Ramping up the rollout of COVID-19 vaccines in Africa is essential not only to stemming the pandemic, but also to alleviating loss of income, increased poverty and growing food insecurity, as well as to more rapidly regenerate economic activity. Although the severity of the pandemic in Africa has seemingly not reached the same intensity as other parts of the world, the social and economic impact has been profound for the majority of Africans living economically marginal lives even before the pandemic. African countries, like all others in the world, see the COVID-vaccine as the key to economic recovery, but African countries face challenges procuring sufficient vaccine supply and most are not well equipped to roll-out a vaccine program targeting a sufficient proportion of their population to achieve herd immunity.

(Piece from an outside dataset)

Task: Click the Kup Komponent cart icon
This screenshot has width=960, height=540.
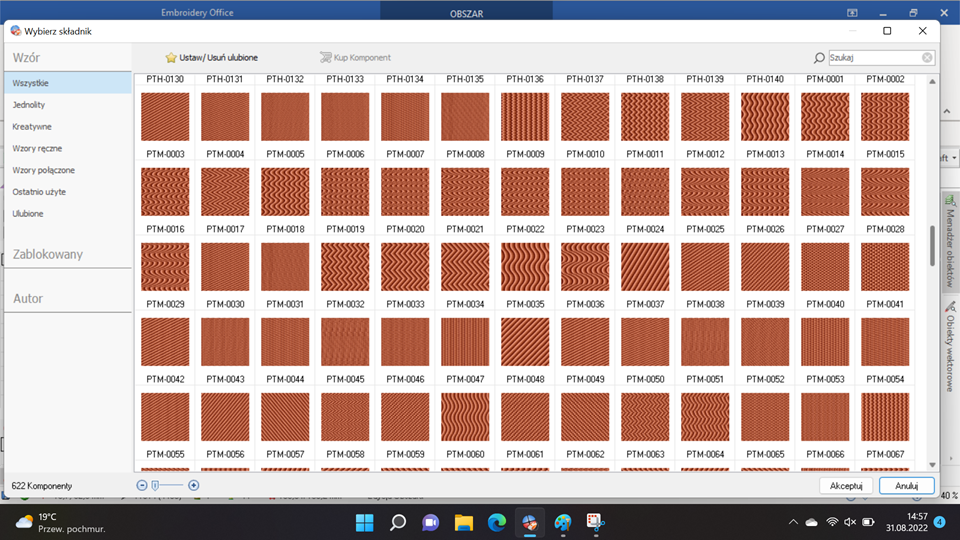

While there is understandably a lot of attention to the struggle by developing countries to procure COVID vaccines, less attention is given to preparations to get the vaccines into the arms of people once countries actually have the vaccines. A high-level webinar organized by the Ministerial Program in collaboration with the UN Economic Commission for Africa (UNECA) aimed to set out the essential measures countries should have in place for efficient and equitable distribution of COVID vaccines. More than 80 serving government Ministers who are ‘graduates’ of the Harvard Ministerial Program, as well as senior government officials participated in the webinar introduced by WHO Director-General, Dr. Tedros Gebreheysus, UNECA Executive Secretary Vera Songwe, and World Bank Global Health Director, Dr. Muhammad Pate and lead by former Liberian President, H.E. Ellen Johnson Sirleaf.
Discussants emphasized the importance of recognizing national COVID vaccine rollout as a national imperative requiring a whole government approach. Understandably priority is given to the role of the health ministry in this effort, but discussants noted that all sectors have a role in providing logistical support and in helping ensure national access, as well as community acceptance of COVID vaccinations. Transparency and accountability in the distribution of vaccines will be essential to allay citizens’ concerns about discrimination and corruption. To do this effectively, countries need to ramp up the sophistication and reliability of their data and health information systems.